As she pointed out, 90 per cent of venture capital funding goes to firms with all-male teams, compared to just one per cent for all-female teams.
In her article, Truss proposed a number of remedies. These included suggesting that women need to be bolshier and push themselves forward more, trust their own ideas, and ignore those who try to put them in their place. She further proposed that girls should be encouraged to study maths and computer science.
This kind of rhetoric disturbs me. I’m certain that the Treasury secretary means well. But this list of qualities, which she determines are lacking in women, looks remarkably like a list of characteristics traditionally found in gender research to typify men.
The underlying implication is that attributes associated with men are superior to those associated with women.
Truss points out that the proportion of boys studying maths at A-level is 15 per cent higher than for girls, and that better maths is correlated with an earnings boost of over 10 per cent.
However, following this line of argument, we could also suggest that women should wear high-heeled shoes, since men are on average significantly taller than women, and taller people are far more successful in terms of reaching the highest echelons of leadership in business.
Gender research has highlighted that, during conversation, men are often more confrontational or argumentative than women. Too often, we associate “strength” and “dominance” with leadership.
It is this over-representation of leaders who are “bolshie” and push their ideas forward (as opposed to trying to find common ground and ascertain group consensus) that is encouraging office bullying, and resulting in emotionally deflated workforces.
We should not perpetuate either the behaviour or the stereotype by encouraging women to act more like men.
Let’s go back to the issue of funding. Not only do female-led teams have a harder time winning venture capital funding, but women business owners are also less likely to secure bank loans.
This is misguided. Last year, data analytics company Credit Benchmark compared the credit risk of 158 businesses in the financial sector. Companies in which over 80 per cent of the top quartile earners were male exhibited the highest credit risk, in contrast to those in which over half of top earners were female, which showed significantly lower risk.

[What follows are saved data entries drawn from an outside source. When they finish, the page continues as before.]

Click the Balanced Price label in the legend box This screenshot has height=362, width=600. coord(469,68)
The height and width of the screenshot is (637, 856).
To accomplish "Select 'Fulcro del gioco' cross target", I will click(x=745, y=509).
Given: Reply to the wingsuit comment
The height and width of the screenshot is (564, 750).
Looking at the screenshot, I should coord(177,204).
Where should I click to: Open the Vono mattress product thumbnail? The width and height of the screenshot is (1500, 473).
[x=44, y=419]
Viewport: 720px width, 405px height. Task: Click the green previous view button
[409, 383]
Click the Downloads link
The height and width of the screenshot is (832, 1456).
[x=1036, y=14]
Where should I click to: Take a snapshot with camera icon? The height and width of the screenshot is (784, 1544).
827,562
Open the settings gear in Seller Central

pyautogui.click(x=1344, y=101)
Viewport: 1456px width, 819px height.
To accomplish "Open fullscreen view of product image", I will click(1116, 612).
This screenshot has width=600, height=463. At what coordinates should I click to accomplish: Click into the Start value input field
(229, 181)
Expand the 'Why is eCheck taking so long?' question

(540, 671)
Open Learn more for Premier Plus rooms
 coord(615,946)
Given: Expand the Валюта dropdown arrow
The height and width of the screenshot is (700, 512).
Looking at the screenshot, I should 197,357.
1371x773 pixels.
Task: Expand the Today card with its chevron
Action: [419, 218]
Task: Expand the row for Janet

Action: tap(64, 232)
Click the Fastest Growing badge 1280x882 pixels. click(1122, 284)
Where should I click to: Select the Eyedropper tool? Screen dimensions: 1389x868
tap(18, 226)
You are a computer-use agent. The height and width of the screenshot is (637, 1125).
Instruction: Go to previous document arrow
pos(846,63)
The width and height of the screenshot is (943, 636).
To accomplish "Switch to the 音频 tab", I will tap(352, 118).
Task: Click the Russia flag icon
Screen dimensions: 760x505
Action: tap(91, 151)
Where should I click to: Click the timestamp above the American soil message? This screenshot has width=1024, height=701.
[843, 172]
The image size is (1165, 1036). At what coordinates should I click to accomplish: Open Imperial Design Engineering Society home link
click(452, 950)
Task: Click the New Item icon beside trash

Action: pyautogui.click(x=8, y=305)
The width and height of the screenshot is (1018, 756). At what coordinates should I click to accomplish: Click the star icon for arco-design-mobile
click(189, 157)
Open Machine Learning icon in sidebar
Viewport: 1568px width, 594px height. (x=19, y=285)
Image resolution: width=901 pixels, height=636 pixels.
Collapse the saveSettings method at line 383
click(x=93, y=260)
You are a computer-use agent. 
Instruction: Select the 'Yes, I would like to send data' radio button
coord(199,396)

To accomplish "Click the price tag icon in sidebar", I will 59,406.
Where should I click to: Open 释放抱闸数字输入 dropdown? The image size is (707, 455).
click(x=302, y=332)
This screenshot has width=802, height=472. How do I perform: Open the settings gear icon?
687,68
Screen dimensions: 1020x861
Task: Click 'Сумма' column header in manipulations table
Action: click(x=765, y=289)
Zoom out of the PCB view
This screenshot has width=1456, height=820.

Last week, I spoke to a senior risk manager at a major UK bank. In light of recent research pointing towards lower credit risk in more diverse companies, she suggested to her bank that it might make sense to consider a company’s gender pay gap when assessing the risk of providing a loan. She was told that this proposal could be considered if the Bank of England were to endorse such a lending model.
So what if the Bank of England were to require banks to consider diversity in their lending models, with more women in leadership roles resulting in lower interest rates?
Not only would this help female-led businesses get funding to grow, but if companies were aware that gender distribution would be factored into loan pricing, this might also encourage them to think more carefully about diversity. Who knows, it might even help narrow the gender pay gap.
Diverse companies are more successful precisely because women are not exactly like men. Those who occupy positions of influence need to recognise this, and make more of an effort to ensure that leadership teams embody a range of different backgrounds, skills, and perspectives.
But if we only promote and fund women who embody characteristics typical of men, and encourage girls to behave this way if they want to be successful, we will miss the opportunity to draw on the very skills that stimulate success in diverse companies.